◆ **Try it**
The answer must consist of each line below that contains the word "screenshot", copied in full.

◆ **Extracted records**
-=-=-
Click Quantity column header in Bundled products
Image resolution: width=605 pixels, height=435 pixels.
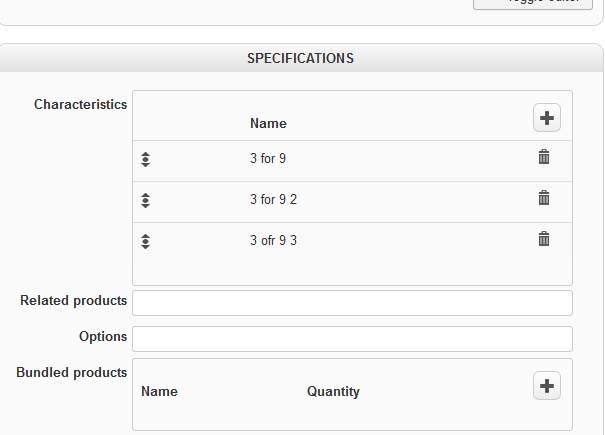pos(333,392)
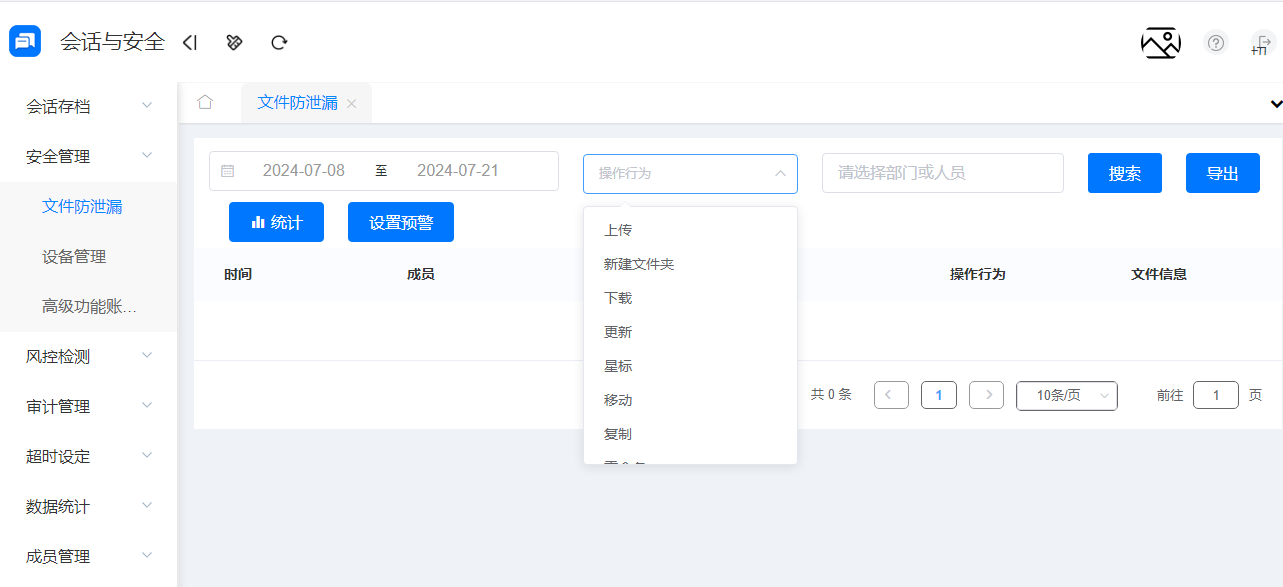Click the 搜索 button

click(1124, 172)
-=-=-
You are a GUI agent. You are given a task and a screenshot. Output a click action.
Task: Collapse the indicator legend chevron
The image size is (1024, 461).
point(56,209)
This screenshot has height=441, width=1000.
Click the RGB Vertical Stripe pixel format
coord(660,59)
-=-=-
◆ **Output for this exercise**
You are a GUI agent. You are given a task and a screenshot. Output a click action.
This screenshot has height=441, width=1000.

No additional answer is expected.